Jan smiled patronizingly, like a True Believer. “He never understood. About Rufus and me. My father and Rufus were great friends. Until we fell in love. Daddy was furious. Jealous, I think. I tried to ignore it.”

Jan stopped. Fiddling with the tape on her arm, she looked at them. Tears welled up and threatened to spill.

“Three nights ago — the Friday before the party — Daddy came to visit. He implied...” She bit her lip, took a deep breath. “He implied that Rufus was having an affair. I was very upset. Rufus came home late, called Daddy, and told him he wasn’t welcome in our house any more. So of course he wasn’t at the party.”

She twisted the IV line back and forth between her thumb and forefinger. “Today I thought he’d come to apologize. But it was just more of the same.”

“This must be very difficult for you,” Ian said.

Jan nodded and blinked quickly, but failed to catch an escaping tear.

The door swung open, and the charge nurse poked her head inside. “I’m sorry, but visiting hours are over. I’ll have to ask you gentlemen to leave.”

“If you want a good crab Louis, don’t skimp on the mayonnaise,” Mrs. Reiss preached. “These days, so many people are concerned with lowering fats that they use too little. And the green pepper can be overpowering.”

“It certainly can,” Cal agreed.

“What’s that?” Mrs. Reiss fiddled with her hearing aid until feedback squealed from her ear.

“I said, it certainly can,” Cal shouted.

She was looking much better. Plato was amazed at what a couple of good autopsies could do.

It promised to be a long interview, though. He had been up all night with a rough delivery that led to a Caesarean section. His brain was an expanding glacier inside his fragile head. The shouting match would crack his skull like an egg.

Plato glanced out the window of Mrs. Reiss’s kitchen. Tuesday morning had dawned bright and clear. At the back of the yard, a whitewashed fence marked the edge of the cliff high above the Tecumseh River. Just inside it, a perfectly tended garden glittered with dew. Beans, tomatoes, and romaine lettuce stood in tight ranks, as though waiting for dress inspection. Even the violets and daffodils fringing the yard were meticulously arranged.

The caterer’s kitchen was equally precise. Two ovens, wide oak counters, and stainless steel sinks glistened under bright fluorescent lights. A menagerie of pots and pans with burnished copper bottoms hung from a rack over the window. Beside the deep freeze gleamed a collection of knives that surely rivaled Galen’s.

“Is there any way that the mayonnaise you used Sunday could have been spoiled?” Plato cringed, waiting for her reply.

“I understand, Dr. Marley, that you have to ask that question. Still, I tolerate it only to preserve the good name of Reiss’s Nice Foods. It’s a scandal for my business.” She pressed a plump hand to her chest and sighed. “You can’t imagine how embarrassed I was Sunday night when people started getting ill. I hope you catch the scoundrel who’s responsible.”
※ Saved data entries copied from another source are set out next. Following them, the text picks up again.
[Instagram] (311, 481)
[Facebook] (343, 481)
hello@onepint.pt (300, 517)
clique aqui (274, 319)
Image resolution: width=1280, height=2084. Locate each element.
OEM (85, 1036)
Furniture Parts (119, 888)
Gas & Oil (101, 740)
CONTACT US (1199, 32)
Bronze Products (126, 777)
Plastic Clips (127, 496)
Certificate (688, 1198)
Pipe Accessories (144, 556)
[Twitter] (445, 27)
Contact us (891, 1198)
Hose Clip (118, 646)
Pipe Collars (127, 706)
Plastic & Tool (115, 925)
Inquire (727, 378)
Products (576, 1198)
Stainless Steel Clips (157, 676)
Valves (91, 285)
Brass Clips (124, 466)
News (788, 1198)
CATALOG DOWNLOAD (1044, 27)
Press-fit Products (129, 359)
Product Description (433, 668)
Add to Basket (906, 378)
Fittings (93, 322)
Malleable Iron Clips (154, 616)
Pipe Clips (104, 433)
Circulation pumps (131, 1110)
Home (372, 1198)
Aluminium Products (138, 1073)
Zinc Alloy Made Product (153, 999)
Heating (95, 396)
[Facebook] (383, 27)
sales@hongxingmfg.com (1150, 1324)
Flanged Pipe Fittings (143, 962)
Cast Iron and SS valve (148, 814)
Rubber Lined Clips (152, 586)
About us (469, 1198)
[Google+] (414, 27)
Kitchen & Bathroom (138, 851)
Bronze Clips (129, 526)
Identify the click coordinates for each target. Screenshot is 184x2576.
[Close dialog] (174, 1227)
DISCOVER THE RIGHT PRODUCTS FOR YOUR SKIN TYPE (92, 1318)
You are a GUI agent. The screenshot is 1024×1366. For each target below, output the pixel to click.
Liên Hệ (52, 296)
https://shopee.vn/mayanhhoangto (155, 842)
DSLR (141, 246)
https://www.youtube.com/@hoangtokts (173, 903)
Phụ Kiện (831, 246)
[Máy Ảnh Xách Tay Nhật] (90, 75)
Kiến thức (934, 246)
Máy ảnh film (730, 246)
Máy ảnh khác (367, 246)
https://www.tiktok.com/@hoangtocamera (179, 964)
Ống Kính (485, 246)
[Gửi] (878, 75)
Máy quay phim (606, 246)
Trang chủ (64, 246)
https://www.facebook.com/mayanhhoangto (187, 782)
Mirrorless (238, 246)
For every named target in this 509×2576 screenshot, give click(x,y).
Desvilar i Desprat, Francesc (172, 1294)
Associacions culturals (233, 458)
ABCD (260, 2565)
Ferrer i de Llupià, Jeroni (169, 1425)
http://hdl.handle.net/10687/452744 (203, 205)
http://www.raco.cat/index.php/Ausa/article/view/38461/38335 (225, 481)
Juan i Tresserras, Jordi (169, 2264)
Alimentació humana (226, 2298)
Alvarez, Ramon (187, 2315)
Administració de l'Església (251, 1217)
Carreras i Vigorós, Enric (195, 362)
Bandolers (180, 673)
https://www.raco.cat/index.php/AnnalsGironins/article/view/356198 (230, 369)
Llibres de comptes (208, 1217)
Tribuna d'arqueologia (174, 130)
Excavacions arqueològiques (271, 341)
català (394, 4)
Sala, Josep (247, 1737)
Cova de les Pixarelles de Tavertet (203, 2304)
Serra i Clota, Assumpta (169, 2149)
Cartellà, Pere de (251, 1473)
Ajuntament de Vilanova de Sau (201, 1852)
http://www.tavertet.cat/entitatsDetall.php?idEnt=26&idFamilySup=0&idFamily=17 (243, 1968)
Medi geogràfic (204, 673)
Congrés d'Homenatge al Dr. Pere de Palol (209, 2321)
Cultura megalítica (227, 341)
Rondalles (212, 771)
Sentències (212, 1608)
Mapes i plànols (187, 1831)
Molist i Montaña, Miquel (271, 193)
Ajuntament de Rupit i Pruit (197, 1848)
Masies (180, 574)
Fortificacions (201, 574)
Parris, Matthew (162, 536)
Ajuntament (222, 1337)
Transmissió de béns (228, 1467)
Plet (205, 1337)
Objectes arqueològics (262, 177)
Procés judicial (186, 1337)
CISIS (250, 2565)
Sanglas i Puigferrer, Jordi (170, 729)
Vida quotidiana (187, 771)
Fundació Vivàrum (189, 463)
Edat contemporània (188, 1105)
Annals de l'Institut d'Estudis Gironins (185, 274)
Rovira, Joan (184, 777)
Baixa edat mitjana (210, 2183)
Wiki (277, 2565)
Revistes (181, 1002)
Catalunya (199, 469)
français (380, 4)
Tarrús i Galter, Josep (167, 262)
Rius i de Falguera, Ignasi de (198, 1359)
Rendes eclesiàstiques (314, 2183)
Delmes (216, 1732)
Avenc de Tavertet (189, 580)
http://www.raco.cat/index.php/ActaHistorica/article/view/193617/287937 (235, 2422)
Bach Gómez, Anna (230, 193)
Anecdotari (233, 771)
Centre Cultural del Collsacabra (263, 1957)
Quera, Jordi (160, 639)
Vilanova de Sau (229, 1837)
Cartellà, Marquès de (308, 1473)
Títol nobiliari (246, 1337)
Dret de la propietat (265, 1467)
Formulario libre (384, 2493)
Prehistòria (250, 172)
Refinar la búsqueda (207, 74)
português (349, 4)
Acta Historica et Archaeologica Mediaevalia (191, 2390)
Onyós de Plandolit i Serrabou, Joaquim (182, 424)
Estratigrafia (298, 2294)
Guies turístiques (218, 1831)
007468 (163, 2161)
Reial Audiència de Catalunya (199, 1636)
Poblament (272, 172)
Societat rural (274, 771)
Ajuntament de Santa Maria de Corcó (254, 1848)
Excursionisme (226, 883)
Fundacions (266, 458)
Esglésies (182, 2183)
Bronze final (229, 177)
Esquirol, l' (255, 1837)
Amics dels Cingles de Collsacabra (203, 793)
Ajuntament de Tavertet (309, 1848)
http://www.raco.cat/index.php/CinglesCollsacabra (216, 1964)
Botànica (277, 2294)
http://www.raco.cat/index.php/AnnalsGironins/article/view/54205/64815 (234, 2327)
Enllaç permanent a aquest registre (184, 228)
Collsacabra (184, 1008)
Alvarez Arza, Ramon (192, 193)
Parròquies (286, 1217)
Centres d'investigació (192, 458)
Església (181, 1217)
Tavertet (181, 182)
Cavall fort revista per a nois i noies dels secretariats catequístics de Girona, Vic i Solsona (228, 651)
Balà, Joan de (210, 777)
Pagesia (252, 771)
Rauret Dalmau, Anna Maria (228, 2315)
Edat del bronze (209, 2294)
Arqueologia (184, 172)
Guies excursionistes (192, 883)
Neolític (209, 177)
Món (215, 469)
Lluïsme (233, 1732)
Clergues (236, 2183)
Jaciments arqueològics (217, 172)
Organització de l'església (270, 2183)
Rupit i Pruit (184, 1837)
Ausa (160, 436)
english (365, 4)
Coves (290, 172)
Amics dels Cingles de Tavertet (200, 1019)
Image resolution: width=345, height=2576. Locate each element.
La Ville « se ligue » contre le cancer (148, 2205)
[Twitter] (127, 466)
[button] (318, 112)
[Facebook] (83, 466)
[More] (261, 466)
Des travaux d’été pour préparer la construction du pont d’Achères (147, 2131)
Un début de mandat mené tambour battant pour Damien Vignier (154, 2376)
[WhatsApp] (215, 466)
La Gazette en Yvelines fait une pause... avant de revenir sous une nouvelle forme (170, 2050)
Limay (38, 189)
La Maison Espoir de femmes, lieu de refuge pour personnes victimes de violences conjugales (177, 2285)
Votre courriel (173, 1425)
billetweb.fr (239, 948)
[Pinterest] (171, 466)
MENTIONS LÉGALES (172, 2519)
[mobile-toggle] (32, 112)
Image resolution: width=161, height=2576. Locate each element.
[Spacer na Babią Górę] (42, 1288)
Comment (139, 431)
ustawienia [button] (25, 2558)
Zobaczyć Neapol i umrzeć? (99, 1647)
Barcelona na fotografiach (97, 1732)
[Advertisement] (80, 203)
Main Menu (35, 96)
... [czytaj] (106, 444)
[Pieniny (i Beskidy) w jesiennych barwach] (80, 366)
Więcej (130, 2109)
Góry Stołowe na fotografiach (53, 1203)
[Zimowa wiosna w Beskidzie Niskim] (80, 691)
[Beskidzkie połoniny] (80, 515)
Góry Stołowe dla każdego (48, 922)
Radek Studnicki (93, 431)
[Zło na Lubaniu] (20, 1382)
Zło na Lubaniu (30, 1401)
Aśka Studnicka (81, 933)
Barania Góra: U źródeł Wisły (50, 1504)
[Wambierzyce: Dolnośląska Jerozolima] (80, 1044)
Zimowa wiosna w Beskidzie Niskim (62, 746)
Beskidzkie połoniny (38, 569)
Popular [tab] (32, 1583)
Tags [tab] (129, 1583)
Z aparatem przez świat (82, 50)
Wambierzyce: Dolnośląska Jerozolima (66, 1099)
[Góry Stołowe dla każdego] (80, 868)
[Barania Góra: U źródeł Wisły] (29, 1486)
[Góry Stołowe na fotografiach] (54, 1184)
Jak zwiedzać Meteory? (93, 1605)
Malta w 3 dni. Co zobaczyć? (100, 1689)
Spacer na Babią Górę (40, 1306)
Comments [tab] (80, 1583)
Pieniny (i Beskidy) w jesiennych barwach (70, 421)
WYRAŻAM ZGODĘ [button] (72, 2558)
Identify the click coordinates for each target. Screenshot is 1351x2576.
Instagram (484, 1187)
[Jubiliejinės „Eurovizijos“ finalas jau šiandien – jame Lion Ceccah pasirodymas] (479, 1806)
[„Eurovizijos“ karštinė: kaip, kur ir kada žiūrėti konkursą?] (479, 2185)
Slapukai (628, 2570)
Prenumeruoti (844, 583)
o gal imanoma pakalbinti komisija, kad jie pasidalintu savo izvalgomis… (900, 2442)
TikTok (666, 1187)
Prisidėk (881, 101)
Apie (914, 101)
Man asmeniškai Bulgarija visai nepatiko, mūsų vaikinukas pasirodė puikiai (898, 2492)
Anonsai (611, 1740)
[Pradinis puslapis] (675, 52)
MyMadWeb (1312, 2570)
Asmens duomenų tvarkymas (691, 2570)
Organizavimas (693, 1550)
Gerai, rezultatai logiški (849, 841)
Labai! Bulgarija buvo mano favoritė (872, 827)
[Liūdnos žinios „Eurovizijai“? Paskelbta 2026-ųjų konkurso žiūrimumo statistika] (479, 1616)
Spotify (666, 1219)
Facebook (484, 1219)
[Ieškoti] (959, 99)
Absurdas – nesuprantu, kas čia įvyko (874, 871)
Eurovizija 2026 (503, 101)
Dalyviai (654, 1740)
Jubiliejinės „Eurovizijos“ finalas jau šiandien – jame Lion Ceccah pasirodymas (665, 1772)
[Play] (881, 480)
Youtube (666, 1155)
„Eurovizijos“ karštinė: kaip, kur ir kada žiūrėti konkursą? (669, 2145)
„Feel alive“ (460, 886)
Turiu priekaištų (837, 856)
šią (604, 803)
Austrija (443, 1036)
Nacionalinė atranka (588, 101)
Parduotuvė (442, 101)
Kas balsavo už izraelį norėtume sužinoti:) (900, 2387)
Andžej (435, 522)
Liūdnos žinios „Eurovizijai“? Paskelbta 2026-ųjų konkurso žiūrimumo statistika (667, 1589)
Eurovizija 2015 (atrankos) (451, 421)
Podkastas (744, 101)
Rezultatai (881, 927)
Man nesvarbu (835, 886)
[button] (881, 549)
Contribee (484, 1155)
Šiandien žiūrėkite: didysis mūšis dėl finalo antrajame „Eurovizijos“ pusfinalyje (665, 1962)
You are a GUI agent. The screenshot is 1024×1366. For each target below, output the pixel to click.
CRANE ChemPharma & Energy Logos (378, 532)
From the tone of her voice, she seemed to feel that apprehending a murderer was purely incidental.

“Still, we all make mistakes,” Cal said. “Sometimes the unavoidable happens — power failures, for instance. What about last Thursday? Wasn’t there a thunderstorm then?”

“Oh, my dear! Of course I couldn’t make the mayonnaise on Thursday! You know that.”

Cal gazed at her blankly.

“Under those conditions, the mayonnaise simply won’t bind.” Mrs. Reiss’s pencil-thin brows formed a V on her forehead. “But then maybe you’ve never tried making mayonnaise during a thunderstorm.”

“I’ve been lucky that way, I guess,” Cal admitted, casting a warning glance at her husband. She hadn’t made mayonnaise during snow, heat, or gloom of night, either.

“Ordinarily, I make fresh mayonnaise on Thursdays because Francella brings the eggs straight from the hens that day.” She touched Cal’s arm. “I’ve found that the freshest eggs make the smoothest mayonnaise. In fact, when Francella delivers them, they’re often still warm and there’s no need to bring them to room temperature.”

“So you made the mayonnaise on Friday,” Plato concluded.

“No. Friday was the University Club luncheon. I didn’t need mayonnaise for that, so I made it Saturday morning.” Mrs. Reiss thought for a moment. “Even if my refrigerator was off a few degrees, mayonnaise doesn’t spoil that quickly. And it certainly didn’t smell bad.”

“Staph food poisoning can be very subtle,” Cal explained. “Especially with such a flavorful food as crab Louis.”

“My, my, my. This is certainly complicated.”

“Is there any way someone could have tampered with it Saturday? Did you leave the house at all?”

“No, I didn’t,” she assured them. “I’m certain of it.”

“You had visitors?” Cal asked.

Plato was shocked. Stern, broad shouldered, competent, and practical though she was, Mrs. Reiss actually blushed.